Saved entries
=====
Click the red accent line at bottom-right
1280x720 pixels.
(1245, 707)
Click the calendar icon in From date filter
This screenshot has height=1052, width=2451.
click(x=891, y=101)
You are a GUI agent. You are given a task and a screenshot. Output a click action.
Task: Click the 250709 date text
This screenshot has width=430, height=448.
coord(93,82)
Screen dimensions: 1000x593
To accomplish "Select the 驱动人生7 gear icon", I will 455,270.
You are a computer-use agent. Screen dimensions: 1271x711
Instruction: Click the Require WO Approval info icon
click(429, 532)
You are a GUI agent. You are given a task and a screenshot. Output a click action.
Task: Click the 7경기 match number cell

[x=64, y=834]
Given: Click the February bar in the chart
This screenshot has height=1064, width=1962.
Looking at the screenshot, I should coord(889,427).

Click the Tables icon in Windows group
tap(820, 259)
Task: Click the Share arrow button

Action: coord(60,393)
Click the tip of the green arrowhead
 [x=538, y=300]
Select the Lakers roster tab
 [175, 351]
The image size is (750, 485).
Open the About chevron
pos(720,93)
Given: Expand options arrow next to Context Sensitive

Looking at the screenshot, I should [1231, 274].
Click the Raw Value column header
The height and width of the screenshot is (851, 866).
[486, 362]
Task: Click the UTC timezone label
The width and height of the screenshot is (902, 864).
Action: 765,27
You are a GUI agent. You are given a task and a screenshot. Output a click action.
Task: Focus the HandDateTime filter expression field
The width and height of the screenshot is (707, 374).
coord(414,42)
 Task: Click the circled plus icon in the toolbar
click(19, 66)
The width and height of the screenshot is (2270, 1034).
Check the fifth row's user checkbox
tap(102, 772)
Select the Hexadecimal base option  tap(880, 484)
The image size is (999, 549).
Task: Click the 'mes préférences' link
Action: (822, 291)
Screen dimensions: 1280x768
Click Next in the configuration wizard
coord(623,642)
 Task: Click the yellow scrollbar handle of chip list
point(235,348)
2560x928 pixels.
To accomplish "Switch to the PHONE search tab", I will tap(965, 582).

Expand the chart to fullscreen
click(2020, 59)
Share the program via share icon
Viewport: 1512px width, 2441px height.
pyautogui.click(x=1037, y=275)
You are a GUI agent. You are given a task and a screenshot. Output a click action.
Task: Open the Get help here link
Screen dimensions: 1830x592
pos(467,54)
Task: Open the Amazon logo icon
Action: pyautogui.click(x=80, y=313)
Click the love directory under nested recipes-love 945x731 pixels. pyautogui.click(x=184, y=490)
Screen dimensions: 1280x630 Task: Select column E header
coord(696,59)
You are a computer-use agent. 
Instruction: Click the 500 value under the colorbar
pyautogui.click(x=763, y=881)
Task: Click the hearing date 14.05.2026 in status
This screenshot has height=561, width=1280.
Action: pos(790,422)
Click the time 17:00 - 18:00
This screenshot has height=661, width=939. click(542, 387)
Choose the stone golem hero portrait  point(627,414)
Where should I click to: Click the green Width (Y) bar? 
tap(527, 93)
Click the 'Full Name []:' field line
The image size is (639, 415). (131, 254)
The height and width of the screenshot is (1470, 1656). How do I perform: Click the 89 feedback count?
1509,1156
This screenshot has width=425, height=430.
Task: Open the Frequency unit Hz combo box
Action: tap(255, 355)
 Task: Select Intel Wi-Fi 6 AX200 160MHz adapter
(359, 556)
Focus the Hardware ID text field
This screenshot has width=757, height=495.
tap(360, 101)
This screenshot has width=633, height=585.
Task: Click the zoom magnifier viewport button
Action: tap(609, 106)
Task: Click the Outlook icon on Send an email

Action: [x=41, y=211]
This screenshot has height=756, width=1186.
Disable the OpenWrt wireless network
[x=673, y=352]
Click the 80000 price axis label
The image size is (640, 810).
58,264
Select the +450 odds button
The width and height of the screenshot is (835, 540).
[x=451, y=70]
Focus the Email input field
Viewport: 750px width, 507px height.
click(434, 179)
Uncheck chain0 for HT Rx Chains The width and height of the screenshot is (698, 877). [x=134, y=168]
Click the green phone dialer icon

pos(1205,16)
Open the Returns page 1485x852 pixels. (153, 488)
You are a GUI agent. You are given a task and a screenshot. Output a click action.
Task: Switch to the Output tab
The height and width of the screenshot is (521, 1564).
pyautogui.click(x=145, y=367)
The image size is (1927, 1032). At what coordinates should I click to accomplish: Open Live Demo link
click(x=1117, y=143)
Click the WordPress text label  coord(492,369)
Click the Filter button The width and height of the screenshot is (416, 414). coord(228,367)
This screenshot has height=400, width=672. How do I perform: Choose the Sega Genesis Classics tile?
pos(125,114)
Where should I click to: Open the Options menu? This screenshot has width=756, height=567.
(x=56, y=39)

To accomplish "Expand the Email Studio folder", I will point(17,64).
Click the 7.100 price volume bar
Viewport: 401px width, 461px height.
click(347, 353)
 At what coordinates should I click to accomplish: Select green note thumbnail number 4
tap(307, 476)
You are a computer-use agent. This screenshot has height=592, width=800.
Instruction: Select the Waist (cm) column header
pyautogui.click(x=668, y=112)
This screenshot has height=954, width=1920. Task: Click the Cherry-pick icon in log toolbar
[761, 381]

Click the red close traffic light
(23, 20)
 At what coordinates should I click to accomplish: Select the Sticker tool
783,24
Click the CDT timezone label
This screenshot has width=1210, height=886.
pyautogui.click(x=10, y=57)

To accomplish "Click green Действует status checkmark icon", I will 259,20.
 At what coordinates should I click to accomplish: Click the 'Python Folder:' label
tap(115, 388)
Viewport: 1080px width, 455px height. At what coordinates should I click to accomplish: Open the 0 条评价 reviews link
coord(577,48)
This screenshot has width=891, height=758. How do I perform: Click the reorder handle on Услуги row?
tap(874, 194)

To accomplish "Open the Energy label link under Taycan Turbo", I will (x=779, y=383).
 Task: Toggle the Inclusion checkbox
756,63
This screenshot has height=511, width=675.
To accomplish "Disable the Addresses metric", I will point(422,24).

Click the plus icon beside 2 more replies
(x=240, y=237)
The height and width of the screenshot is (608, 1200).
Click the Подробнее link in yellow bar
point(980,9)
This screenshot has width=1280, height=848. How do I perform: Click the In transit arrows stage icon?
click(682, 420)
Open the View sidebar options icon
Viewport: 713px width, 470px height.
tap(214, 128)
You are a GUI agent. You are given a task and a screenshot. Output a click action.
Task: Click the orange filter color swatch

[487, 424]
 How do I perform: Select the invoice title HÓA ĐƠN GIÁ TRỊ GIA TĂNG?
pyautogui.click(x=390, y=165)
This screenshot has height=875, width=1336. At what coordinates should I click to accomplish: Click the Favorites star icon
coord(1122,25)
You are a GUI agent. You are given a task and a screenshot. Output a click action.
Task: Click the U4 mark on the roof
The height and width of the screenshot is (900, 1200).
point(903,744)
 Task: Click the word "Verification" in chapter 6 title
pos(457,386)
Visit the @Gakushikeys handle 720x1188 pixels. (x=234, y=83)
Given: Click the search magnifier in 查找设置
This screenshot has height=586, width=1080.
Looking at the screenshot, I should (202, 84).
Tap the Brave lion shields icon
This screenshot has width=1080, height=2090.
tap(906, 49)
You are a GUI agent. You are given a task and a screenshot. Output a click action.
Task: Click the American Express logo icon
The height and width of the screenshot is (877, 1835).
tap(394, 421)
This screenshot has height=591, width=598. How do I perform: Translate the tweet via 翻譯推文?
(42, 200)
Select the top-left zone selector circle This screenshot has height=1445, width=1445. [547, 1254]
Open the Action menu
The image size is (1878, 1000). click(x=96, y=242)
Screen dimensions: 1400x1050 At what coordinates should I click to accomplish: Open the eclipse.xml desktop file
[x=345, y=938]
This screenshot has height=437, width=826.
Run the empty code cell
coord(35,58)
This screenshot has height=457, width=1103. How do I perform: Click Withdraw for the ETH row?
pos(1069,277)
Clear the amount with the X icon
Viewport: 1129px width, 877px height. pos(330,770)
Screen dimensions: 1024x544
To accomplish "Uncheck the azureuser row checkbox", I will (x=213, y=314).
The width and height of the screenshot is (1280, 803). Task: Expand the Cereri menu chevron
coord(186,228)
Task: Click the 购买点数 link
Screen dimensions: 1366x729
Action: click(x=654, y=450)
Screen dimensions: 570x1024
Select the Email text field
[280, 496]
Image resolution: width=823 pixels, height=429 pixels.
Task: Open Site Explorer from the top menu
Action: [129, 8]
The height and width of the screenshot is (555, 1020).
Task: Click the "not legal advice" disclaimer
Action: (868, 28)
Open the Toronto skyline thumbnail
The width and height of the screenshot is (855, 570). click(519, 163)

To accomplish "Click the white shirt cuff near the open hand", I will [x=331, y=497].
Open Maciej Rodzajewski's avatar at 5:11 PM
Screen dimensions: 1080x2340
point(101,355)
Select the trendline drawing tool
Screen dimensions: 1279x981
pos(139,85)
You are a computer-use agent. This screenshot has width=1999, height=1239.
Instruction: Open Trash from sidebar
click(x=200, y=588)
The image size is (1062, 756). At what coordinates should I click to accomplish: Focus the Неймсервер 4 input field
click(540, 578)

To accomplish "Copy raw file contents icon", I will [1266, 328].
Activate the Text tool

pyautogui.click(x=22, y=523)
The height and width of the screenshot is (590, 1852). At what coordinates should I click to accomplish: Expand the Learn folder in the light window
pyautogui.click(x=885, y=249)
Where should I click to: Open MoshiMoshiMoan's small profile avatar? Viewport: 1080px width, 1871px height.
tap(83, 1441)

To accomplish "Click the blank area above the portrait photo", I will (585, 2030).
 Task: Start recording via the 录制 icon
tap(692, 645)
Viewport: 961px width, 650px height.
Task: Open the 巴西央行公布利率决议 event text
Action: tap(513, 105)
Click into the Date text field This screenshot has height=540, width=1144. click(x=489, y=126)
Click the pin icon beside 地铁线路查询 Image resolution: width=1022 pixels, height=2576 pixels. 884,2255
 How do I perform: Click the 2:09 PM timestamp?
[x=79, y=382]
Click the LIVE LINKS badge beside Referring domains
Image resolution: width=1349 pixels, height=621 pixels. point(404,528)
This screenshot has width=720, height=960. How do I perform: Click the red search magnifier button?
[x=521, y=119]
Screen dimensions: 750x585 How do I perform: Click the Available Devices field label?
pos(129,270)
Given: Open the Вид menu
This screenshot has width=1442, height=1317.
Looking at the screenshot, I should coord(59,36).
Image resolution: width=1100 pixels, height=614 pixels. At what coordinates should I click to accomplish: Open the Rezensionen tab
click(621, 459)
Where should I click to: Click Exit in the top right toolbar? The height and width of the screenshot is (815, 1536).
=====
= REQUIREMENT =
Pull out every line of the records above that contains the word "timezone".

= ANSWER SPACE =
Task: Click the UTC timezone label
Click the CDT timezone label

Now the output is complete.